• Task description: Rescale the entries starting at the line that has "Viewport: 923px width, 490px height." and ending after the line that has "pyautogui.click(x=204, y=335)". Reproduce every line, requests included, but multiply each click coordinate in the answers by 0.3, round to a whole number with halves going up, leave all other numbers unchanged, and give only those lines.

• Material shown:
+-------+
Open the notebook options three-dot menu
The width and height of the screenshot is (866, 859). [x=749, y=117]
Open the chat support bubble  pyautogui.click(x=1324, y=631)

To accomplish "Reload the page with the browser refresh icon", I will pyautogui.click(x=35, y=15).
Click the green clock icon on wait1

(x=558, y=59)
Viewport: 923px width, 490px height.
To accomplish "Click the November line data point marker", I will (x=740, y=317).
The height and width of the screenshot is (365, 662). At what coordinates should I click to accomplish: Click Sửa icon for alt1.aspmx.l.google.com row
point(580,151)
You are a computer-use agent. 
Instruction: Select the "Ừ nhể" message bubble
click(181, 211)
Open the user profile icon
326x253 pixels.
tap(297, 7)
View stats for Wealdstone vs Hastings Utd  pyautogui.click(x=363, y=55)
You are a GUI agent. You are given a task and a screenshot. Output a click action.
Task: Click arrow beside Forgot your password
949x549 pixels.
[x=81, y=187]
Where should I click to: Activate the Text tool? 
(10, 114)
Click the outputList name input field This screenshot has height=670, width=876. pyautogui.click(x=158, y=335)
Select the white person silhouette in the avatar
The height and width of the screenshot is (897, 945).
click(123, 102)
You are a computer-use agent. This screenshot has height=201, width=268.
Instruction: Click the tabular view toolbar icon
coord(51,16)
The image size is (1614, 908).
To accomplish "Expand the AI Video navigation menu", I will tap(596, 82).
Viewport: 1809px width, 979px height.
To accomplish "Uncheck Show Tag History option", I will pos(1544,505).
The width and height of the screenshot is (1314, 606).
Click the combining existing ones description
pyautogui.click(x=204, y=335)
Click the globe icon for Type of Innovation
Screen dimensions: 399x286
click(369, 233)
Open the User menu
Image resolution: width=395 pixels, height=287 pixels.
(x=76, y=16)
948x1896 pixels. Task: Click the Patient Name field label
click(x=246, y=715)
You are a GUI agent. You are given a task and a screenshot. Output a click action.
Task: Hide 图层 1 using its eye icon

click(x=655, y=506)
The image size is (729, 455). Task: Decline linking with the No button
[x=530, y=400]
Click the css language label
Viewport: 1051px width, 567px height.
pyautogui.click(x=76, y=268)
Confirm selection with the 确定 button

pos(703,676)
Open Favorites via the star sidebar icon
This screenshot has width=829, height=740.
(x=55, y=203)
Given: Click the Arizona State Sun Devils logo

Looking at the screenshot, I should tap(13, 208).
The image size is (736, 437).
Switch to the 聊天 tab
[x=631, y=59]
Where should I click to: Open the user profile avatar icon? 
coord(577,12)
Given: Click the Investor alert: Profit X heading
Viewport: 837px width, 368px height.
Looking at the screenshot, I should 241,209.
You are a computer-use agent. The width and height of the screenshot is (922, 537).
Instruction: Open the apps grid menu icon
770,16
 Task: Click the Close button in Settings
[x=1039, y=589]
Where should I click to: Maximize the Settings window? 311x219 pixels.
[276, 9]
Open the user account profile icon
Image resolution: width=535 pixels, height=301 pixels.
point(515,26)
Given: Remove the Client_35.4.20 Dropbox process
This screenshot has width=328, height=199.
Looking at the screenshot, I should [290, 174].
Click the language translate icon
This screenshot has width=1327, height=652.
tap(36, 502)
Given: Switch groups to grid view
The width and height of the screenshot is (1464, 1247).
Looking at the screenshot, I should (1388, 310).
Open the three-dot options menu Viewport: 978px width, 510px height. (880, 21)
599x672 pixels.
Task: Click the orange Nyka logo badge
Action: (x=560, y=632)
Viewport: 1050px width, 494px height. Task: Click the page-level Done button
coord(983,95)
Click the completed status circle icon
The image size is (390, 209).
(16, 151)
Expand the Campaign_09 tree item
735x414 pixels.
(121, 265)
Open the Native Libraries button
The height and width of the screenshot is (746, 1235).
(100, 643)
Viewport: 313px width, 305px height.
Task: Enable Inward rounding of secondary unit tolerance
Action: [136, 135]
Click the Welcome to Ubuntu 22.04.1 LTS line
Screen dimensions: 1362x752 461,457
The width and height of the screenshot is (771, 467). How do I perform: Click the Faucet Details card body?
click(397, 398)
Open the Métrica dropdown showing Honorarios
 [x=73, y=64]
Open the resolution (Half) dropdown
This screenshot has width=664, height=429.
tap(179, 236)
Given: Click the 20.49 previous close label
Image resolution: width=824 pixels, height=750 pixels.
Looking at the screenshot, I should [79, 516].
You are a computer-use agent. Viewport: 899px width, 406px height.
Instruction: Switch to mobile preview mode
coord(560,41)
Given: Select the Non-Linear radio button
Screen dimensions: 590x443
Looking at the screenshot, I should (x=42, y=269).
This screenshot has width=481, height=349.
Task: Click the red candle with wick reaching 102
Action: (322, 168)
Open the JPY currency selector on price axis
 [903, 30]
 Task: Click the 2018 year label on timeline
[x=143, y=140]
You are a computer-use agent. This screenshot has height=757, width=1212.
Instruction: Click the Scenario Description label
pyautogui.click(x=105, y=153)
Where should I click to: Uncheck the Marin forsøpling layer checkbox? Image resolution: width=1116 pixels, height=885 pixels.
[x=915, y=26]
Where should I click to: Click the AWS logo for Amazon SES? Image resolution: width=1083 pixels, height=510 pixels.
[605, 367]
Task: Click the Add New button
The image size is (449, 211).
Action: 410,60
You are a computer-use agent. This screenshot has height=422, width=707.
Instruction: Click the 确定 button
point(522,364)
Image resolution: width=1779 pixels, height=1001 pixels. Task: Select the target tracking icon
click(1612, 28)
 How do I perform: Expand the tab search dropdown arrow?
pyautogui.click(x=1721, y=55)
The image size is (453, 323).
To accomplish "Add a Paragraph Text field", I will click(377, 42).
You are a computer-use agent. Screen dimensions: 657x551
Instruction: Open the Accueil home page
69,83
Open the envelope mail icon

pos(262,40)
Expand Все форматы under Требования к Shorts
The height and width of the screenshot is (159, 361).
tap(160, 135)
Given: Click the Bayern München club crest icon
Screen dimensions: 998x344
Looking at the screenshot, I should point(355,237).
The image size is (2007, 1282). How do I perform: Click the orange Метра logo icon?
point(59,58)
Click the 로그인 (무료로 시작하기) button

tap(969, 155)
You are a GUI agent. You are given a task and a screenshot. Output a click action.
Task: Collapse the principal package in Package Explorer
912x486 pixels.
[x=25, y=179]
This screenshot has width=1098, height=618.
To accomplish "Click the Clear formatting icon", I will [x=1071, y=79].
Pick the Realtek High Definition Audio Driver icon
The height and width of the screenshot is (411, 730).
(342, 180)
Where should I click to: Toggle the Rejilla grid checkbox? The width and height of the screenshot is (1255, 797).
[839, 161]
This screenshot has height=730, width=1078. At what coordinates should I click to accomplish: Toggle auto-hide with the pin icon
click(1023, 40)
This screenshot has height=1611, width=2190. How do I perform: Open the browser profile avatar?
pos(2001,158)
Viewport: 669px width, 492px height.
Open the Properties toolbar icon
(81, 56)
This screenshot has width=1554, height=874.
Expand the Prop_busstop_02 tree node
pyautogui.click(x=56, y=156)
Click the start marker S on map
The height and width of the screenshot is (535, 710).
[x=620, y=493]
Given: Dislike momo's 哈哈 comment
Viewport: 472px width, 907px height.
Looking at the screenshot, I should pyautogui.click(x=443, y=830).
+-------+
• Full output:
Viewport: 923px width, 490px height.
To accomplish "Click the November line data point marker", I will (x=222, y=95).
The height and width of the screenshot is (365, 662). At what coordinates should I click to accomplish: Click Sửa icon for alt1.aspmx.l.google.com row
point(174,45)
You are a computer-use agent. 
Instruction: Select the "Ừ nhể" message bubble
click(54, 63)
Open the user profile icon
326x253 pixels.
tap(89, 2)
View stats for Wealdstone vs Hastings Utd  pyautogui.click(x=109, y=17)
You are a GUI agent. You are given a task and a screenshot. Output a click action.
Task: Click arrow beside Forgot your password
949x549 pixels.
[x=24, y=56]
Where should I click to: Activate the Text tool? 
(3, 34)
Click the outputList name input field This screenshot has height=670, width=876. pyautogui.click(x=47, y=101)
Select the white person silhouette in the avatar
The height and width of the screenshot is (897, 945).
click(37, 31)
You are a computer-use agent. This screenshot has height=201, width=268.
Instruction: Click the tabular view toolbar icon
coord(15,5)
The image size is (1614, 908).
To accomplish "Expand the AI Video navigation menu", I will tap(179, 25).
Viewport: 1809px width, 979px height.
To accomplish "Uncheck Show Tag History option", I will pos(463,152).
The width and height of the screenshot is (1314, 606).
Click the combining existing ones description
pyautogui.click(x=61, y=101)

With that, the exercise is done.